The plight of conventional broadcasters
Meanwhile, the conventional broadcasters are struggling for viewership due to accelerated shift to consumption of online content. Notably, the conventional broadcasters have tried to venture into streaming services; however, they are far behind their competition in the parallel industry.
There are quite a few challenges faced by conventional broadcasters. Unlike the OTT platforms, the conventional broadcasters are supposed to develop content as per the guidance from the regulatory authorities and must seek certain permissions from the legal perspective before releasing or showcasing the content.
Most of the content that is showcased by broadcasters is not much popular with the Britons. For instance, every time you tune a news channel, the content is based on the devastation caused by the coronavirus pandemic. People want something new, positive, and refreshing.
Most of the conventional broadcasters are popular for streaming sports-related content. But the sad part is that major international sports events have been rescheduled due to the catastrophe caused by the coronavirus pandemic. For instance, Japan, the host country of Tokyo Olympics 2020, has postponed the mega event to next year (2021) in the wake of the novel coronavirus.
To make things worse, the conventional broadcasters and media groups are devastated by drying up of advertising revenues due to the unprecedented crisis. Recently, the United States based media group, Buzzfeed decided to end operations in the United Kingdom.

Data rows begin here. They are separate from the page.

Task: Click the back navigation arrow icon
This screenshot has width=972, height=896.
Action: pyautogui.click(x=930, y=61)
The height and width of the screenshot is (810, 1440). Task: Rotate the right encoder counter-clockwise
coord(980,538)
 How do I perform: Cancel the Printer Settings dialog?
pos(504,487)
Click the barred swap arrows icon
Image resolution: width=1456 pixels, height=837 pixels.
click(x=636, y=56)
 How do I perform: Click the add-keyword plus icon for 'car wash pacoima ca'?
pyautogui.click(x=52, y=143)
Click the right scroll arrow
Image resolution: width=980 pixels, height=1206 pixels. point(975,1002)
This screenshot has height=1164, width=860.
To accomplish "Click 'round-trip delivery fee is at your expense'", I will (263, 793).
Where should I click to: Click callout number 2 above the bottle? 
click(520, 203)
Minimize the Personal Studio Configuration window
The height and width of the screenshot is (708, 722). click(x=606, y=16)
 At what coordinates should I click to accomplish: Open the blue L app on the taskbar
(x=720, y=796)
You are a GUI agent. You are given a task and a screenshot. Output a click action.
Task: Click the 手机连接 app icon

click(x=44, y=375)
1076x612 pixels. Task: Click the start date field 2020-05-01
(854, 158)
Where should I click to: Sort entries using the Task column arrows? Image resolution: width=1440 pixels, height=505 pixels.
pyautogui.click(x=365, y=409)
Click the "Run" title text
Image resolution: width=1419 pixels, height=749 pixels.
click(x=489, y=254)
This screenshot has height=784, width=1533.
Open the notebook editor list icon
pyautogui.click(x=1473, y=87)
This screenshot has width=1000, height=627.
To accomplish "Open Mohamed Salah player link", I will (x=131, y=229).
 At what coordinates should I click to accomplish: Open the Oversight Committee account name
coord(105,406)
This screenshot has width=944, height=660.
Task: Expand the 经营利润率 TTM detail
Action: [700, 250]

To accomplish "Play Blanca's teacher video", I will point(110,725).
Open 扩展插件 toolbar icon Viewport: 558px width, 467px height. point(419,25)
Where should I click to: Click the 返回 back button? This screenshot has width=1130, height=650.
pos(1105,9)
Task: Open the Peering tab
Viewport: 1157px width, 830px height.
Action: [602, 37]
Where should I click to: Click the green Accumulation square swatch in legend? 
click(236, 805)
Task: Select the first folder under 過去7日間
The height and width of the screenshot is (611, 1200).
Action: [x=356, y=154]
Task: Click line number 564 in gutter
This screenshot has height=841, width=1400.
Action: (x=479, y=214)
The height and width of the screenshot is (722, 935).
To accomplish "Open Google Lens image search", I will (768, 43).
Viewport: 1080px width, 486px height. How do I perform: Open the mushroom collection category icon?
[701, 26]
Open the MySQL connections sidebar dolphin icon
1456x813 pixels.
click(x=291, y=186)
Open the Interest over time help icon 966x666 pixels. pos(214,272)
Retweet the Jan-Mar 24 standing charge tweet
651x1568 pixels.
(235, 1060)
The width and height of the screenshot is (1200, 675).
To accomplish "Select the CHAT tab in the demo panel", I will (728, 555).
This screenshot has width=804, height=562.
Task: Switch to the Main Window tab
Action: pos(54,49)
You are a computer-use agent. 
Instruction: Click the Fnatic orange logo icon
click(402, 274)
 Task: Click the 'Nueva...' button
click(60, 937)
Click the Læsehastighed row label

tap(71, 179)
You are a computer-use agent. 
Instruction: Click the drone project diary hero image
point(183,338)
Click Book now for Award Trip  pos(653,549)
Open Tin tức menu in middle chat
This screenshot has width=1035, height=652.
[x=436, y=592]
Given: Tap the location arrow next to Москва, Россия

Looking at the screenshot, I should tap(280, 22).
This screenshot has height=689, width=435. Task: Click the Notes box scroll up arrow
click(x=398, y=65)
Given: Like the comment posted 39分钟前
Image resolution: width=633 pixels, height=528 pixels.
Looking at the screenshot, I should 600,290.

Cineworld Group Plc (LON: CINE) had to secure additional liquidity of USD 110 million through its revolving credit facility. In addition, the cinema chain is likely to apply for an additional USD 45 million under CBILS loan scheme launched by the British government. In the pre-pandemic era, the cinema chain, Cineworld Group Plc attained a CAGR (compounded annual growth rate) of 76.27 per cent as its total revenue grew from USD 797.80 million in FY16 to USD 4,369.7 million in FY19.
The business model of the conventional media has been jeopardised due to the pandemic, while the revenue streams dried up, the businesses were still required to meet the obligations such as wages and rents when there was no clarity on media houses being a part of lockdown easing plans devised by the British government.
In the last two decades, the media houses and conventional broadcasters such as ITV are switching to online platforms. As the industry is transitioning to digital platforms, revenue from advertising remains a key growth driver. Meanwhile, the OTT platforms are riding high and are expected to showcase new releases in the near term and hence the subscriber base of online content and OTT platform is likely to increase going further as well.